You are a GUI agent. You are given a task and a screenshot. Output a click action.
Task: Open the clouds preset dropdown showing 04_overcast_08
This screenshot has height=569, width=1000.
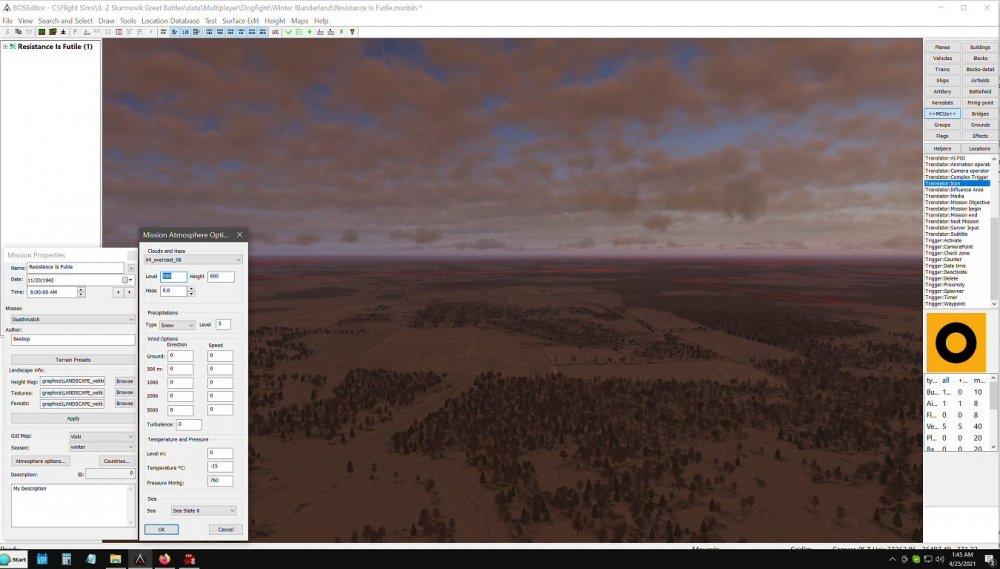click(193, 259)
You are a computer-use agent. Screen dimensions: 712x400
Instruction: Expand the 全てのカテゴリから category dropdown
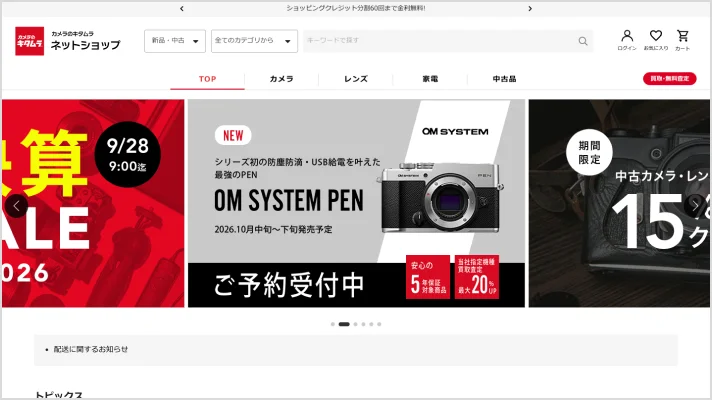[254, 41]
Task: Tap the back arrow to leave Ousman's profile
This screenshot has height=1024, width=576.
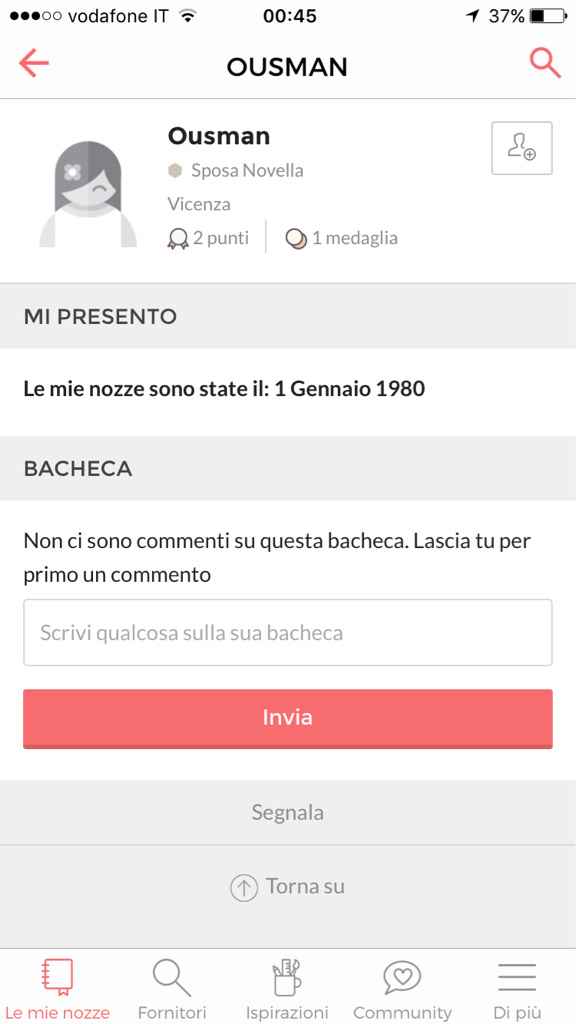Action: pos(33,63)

· · · · ·

**Instructions to follow:**
Starting at the line that contains "You are a computer-use", copy out every line through the end of the items, leaving the pictures out.

**Reply to the task:**
You are a computer-use agent. Screen dimensions: 712x400
Instruction: Expand the 全てのカテゴリから category dropdown
[254, 41]
Task: Tap the back arrow to leave Ousman's profile
This screenshot has height=1024, width=576.
Action: pos(33,63)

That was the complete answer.